The Solidarity Economy in Soviet and Post-Soviet Russia

Monday, May 30, 2022 - 2:00pm
Aleksandr Buzgalin

Possibly the most cataclysmic and tragic event of the post WWII period was the illegitimate and manipulated demise of the Soviet Union in 1991.  As then President Gorbachev was inching toward democratic reform and opening Soviet society to the west, his Western “partners” – Ronald Reagan, George H.W. Bush, James Baker and others were orchestrating the complete collapse of the Soviet economy and society under the program known as “shock therapy.”  Many true Russian democrats and socialists were working toward a renewal of a workers’ state with equal benefits to all.  Under Chubais’ voucher privatization reform program, for a moment there was a chance of a different outcome for Russia – something more egalitarian and democratic than the oligarchic, authoritarian state that exists today -- one built on worker ownership and worker control of the means of production.
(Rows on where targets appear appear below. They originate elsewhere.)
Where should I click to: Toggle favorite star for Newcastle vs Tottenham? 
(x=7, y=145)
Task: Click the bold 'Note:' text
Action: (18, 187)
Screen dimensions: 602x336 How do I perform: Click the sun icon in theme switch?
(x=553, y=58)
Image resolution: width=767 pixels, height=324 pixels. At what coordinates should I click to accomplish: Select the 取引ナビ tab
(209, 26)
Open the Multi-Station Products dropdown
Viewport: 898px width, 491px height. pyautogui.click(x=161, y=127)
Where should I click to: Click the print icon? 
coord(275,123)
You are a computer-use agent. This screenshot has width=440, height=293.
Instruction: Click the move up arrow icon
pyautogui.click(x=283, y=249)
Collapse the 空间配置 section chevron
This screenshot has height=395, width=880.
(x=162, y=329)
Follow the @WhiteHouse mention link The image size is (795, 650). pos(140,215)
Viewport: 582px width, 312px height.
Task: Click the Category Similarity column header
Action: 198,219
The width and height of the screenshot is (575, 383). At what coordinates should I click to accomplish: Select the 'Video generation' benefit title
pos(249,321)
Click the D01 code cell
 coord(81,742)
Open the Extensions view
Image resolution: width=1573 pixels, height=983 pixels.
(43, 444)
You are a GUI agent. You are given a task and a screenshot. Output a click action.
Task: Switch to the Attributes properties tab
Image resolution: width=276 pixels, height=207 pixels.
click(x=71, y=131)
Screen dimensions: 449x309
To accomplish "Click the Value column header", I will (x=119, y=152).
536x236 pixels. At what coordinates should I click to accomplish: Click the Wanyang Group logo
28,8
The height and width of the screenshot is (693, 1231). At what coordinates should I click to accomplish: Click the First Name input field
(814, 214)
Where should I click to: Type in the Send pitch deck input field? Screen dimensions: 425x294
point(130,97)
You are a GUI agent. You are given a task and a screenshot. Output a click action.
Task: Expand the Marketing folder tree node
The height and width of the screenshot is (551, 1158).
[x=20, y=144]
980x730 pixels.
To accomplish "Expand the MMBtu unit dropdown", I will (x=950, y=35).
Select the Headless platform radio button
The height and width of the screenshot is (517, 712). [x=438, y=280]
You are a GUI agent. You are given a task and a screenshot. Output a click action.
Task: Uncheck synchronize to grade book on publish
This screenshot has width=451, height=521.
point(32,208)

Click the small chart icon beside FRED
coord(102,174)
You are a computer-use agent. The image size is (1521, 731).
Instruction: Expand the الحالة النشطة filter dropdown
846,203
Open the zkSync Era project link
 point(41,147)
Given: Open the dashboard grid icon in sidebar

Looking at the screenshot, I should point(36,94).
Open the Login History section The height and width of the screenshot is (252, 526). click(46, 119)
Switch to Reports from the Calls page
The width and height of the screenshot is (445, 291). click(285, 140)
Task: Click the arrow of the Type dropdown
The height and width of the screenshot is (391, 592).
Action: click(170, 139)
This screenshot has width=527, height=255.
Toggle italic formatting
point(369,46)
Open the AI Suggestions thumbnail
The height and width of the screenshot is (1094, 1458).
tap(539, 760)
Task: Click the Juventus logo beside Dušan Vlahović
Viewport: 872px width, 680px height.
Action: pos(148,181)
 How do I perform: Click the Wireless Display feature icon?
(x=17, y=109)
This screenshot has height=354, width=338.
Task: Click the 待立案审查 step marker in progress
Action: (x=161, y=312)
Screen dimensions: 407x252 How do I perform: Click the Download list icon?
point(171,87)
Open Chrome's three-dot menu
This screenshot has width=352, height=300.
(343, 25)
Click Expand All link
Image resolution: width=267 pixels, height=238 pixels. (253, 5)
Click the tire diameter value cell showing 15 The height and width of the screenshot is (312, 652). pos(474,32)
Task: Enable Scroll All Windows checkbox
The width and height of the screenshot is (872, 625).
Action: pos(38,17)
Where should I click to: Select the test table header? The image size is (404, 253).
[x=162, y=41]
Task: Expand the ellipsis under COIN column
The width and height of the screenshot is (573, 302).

In his talk, Prof. Buzgalin will review the unknown forms of workers’ democracy that existed in the USSR, the general characteristic of post-soviet capitalism in Russia and the three stages of its development from the crisis of the 1990s to the growth of the basis of high oil and gas prices in 2000; and finally to the stagnation of the last 10 to 20 years. It is a tragic story of hope and failure – the workers’ hopes for a better future after the Soviet Union to its inevitable crushing by western imperialist development swallowed up by a local elite for its own profit.  The present situation could be so different and our present world could have realized the peace overtures offered by Gorbachev.

Prof. Buzgalin is an economics professor at Moscow State University and Director of Modern Marxist Studies.